Robert it was more constructive, and accurate, than a comparison of Bush with Hitler.


----------



## sdeprie (May 1, 2004)

A: If you're worried about brainpower, check out the education records for our 2 main presidential candidates. Bush's was ALL over Kerry's, and Bush went farther in post graduate degrees.

B: If Mr Bush's personal "brainpower" is not high enough for you, check out the level of brainpower with which he has surrounded himself. His counselors are made up of exclusively high post graduate personnel with HIGH GPA's, some of the highest in years. Whoever is attacking him at this level, I'm sure you would not want to get into some kind of contest with him on any personal level. I'm a reasonably smart guy and I sure as heck wouldn't.

I get so tired of round about attacks on him without substance. Of course, there are very few legitimate attacks of substance available so I guess we should expect this.


----------



## Pesticidal (May 10, 2004)

sevendogs said:


> :Germans got their Hitler one time. We are not immune of blunders like this.

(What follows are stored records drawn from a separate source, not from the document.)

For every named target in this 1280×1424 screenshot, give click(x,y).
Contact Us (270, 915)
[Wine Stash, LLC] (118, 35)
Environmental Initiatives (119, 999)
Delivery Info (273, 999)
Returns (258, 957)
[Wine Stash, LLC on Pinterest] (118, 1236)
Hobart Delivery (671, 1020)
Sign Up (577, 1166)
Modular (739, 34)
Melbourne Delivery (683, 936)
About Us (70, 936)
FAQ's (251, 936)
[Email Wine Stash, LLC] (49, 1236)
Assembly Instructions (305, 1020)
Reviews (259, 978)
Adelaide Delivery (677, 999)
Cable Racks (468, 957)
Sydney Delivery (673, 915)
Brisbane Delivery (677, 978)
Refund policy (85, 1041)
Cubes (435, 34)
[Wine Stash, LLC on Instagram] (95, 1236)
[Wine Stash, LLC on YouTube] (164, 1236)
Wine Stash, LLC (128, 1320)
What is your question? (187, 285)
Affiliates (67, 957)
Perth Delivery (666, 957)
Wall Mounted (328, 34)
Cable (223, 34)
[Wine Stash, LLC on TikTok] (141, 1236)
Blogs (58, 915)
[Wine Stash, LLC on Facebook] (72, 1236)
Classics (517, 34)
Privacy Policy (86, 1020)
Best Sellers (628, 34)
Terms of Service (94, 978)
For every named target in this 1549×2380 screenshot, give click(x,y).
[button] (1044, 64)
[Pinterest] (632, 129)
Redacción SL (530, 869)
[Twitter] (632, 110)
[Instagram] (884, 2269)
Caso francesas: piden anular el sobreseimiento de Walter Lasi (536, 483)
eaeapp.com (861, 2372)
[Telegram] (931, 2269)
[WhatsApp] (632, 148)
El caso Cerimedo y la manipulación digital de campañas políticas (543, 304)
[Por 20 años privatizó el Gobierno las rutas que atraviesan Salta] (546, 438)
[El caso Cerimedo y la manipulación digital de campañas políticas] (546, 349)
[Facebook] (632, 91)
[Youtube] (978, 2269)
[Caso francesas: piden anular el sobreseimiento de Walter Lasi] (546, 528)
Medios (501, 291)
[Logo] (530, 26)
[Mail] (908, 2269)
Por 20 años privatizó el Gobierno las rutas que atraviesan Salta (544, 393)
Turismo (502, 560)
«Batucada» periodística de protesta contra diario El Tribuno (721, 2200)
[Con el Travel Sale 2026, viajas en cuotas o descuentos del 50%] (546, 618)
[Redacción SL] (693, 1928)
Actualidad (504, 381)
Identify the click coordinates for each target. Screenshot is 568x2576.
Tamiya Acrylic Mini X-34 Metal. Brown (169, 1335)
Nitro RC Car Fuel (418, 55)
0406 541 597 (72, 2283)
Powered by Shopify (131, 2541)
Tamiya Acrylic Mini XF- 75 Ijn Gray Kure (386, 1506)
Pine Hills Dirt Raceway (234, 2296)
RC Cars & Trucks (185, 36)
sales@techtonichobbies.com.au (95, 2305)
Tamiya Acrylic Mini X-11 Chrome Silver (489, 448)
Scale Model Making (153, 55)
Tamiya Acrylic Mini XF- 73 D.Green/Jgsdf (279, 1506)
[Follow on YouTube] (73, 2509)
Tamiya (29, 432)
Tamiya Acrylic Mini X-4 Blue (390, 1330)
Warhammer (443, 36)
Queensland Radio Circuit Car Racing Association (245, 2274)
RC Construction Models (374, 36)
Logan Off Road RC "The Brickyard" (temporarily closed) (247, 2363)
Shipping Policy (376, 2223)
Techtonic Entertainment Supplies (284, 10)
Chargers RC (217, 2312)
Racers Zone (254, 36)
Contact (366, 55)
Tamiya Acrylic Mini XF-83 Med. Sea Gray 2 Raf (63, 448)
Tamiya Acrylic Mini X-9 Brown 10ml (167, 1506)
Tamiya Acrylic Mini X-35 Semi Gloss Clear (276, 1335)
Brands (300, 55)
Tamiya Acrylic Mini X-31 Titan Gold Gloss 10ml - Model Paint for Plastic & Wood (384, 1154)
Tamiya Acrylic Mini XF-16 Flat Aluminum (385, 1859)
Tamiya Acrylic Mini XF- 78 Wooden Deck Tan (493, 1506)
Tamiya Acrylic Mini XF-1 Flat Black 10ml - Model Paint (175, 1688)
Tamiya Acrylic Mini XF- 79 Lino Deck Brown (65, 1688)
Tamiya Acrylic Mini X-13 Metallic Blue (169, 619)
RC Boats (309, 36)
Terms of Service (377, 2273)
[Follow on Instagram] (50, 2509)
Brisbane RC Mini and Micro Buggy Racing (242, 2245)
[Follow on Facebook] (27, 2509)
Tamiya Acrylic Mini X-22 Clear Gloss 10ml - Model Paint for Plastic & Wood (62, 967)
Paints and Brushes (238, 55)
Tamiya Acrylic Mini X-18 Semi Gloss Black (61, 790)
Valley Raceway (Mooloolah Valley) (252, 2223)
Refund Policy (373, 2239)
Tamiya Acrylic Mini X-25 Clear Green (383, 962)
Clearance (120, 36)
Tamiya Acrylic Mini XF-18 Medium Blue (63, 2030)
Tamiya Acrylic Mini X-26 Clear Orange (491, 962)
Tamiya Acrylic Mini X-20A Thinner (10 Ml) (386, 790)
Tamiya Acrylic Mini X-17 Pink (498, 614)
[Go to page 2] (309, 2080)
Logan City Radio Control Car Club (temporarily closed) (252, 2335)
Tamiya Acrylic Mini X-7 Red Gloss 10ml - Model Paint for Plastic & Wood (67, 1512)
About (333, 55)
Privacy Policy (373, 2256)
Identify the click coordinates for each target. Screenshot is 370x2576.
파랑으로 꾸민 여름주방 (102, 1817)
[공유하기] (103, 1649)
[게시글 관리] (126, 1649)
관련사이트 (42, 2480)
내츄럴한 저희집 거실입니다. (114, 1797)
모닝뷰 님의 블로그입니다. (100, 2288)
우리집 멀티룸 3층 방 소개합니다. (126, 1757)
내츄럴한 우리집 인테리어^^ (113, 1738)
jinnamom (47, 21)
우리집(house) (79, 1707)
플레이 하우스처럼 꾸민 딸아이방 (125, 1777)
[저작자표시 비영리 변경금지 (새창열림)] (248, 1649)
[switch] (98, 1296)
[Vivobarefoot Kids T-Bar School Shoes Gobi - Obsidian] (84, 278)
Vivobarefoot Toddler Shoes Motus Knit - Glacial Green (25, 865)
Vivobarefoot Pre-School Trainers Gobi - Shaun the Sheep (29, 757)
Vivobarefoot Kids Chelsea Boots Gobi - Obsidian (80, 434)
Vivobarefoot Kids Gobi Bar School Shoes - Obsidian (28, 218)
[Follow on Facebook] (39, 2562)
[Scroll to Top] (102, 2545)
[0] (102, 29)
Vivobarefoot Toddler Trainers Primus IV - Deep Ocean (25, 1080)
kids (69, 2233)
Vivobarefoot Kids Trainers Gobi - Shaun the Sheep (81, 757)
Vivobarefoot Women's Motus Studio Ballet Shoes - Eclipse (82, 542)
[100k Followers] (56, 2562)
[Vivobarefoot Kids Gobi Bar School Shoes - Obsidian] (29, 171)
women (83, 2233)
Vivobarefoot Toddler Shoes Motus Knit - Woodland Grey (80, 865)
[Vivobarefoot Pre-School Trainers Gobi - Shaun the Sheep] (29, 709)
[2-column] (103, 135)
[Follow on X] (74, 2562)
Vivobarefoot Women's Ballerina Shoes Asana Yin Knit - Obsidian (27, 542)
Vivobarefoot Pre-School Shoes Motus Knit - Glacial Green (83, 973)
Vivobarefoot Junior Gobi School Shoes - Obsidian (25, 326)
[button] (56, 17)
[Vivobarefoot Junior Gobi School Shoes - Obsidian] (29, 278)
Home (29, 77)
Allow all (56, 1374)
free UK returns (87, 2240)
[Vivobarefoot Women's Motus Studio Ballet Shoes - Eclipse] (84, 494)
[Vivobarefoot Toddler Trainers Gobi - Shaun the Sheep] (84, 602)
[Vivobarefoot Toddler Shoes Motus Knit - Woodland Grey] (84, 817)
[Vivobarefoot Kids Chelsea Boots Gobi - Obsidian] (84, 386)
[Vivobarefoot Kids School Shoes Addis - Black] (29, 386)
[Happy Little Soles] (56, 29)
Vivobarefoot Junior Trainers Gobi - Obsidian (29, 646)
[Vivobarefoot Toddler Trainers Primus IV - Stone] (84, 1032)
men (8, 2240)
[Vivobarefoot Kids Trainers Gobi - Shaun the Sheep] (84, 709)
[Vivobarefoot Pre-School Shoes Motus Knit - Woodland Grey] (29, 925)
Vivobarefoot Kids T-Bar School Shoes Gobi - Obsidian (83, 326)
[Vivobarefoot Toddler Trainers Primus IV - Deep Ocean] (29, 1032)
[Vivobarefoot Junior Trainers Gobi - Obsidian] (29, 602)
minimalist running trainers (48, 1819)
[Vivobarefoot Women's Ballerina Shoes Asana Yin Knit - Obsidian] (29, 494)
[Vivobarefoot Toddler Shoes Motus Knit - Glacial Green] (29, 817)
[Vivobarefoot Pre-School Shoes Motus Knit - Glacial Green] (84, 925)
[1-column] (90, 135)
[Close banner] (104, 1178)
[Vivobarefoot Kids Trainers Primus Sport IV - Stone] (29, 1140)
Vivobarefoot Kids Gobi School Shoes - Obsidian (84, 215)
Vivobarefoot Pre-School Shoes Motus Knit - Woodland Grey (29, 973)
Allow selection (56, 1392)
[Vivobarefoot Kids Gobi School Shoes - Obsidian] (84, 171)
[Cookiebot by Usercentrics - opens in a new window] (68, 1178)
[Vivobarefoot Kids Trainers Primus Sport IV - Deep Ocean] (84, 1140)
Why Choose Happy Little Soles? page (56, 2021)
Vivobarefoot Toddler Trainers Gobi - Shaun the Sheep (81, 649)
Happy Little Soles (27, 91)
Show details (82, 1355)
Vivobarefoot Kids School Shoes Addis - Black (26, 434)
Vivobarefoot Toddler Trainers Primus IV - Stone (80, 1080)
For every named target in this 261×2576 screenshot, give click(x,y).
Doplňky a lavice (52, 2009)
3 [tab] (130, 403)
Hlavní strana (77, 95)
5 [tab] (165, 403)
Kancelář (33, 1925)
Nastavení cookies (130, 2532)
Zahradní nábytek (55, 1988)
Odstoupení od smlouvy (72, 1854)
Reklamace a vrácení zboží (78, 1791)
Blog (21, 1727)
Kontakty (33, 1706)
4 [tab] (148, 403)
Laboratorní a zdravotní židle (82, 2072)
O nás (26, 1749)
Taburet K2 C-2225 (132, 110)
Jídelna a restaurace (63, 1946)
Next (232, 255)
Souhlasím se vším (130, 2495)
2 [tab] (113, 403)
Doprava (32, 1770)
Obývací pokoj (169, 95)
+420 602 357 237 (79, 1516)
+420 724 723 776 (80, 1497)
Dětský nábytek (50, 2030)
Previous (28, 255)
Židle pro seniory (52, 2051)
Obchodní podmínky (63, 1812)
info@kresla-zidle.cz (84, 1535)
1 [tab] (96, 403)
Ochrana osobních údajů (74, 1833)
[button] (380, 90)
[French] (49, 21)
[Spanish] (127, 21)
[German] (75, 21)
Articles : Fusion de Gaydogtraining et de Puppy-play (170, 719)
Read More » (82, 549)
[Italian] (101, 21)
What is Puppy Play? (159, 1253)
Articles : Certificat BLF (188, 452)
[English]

You are correct. We have to be watchful. Hitler took away the personal guns from the citizens, much like Kerry wants to do. Any other comparisons you'd like to try?


----------



## mr.trooper (Aug 3, 2004)

"Ja, that's constructive. Thanks for your insightful contribution. "

So you posted why?

Dogs, just because you disagree with Bush's methods doesn't mean that he is stupid. LOOK AT YOURSELF! I'm an idiot, and even I have finally learned to use a spell check! What does that say about you? Even I, the NODAK stooge, realize how ignorant bad spelling makes you look!


----------



## SniperPride (Sep 20, 2004)

lol er we lost credibility to the United Nations and the French oh no :beer:


----------



## jacks (Dec 2, 2003)

"Ja, that's constructive. Thanks for your insightful contribution.

RC"

Ditto


----------



## njsimonson (Sep 24, 2002)

"lol er we lost credibility to the United Nations and the French oh no"

...and Norway, Sweden, Denmark, Germany, Belgium, and the Netherlands too. Believe me, I know, I was in those countries two months ago, their views of America's "YeeeHaw!!" foreign policy are less than favorable.


----------



## jacks (Dec 2, 2003)

I was in Europe in 1994 and they felt the same way then. I could not believe how unfriendly the people were in Italy.


----------



## njsimonson (Sep 24, 2002)

I wouldn't say that the people were unfriendly, but their media and governmental positions were negative toward America. This was primarily because of the US going into Iraq against the UN's standing when an investigation had shown that there was no WMDs in Iraq. 
The European nations put a lot of stock in the UN, and to go against the UN is not viewed favorably over there.


----------



## SniperPride (Sep 20, 2004)

Quite frankly i dont care what other countrys think, esp since so many of those countrys have major problems We are the USA and we do what we want.
:sniper:
which of those countries are you allowed to own guns like we can, answer me that


----------



## MSG Rude (Oct 6, 2003)

SniperPride,

Where'd you school at? If you need to ask about this question for get it.


----------



## Militant_Tiger (Feb 23, 2004)

SniperPride said:


> Quite frankly i dont care what other countrys think, esp since so many of those countrys have major problems We are the USA and we do what we want.
> :sniper:
> which of those countries are you allowed to own guns like we can, answer me that


We are America, we are great! We are however not above the laws, written or otherwise. America cannot police the globe, piss everyone off, and expect them to take it. If we want to avoid future war, shorten current wars, and get America back to its previous status, we need to listen to other countries.


----------



## racer66 (Oct 6, 2003)

IE, we need to lick a bunch of bung hole, because they didn't have the nuts to do what we did, they had well over ten violations of UN sanctions they were ignoring, and listen to other countries while they are taking bribes from communist dictators. France, Germany and Russia have already said they are not backing Kerry and he admitted a few weeks ago.
We'll be sure and pass that global test though.


----------



## sdeprie (May 1, 2004)

njsimonson said:


> I wouldn't say that the people were unfriendly, but their media and governmental positions were negative toward America. This was primarily because of the US going into Iraq against the UN's standing when an investigation had shown that there was no WMDs in Iraq.
> The European nations put a lot of stock in the UN, and to go against the UN is not viewed favorably over there.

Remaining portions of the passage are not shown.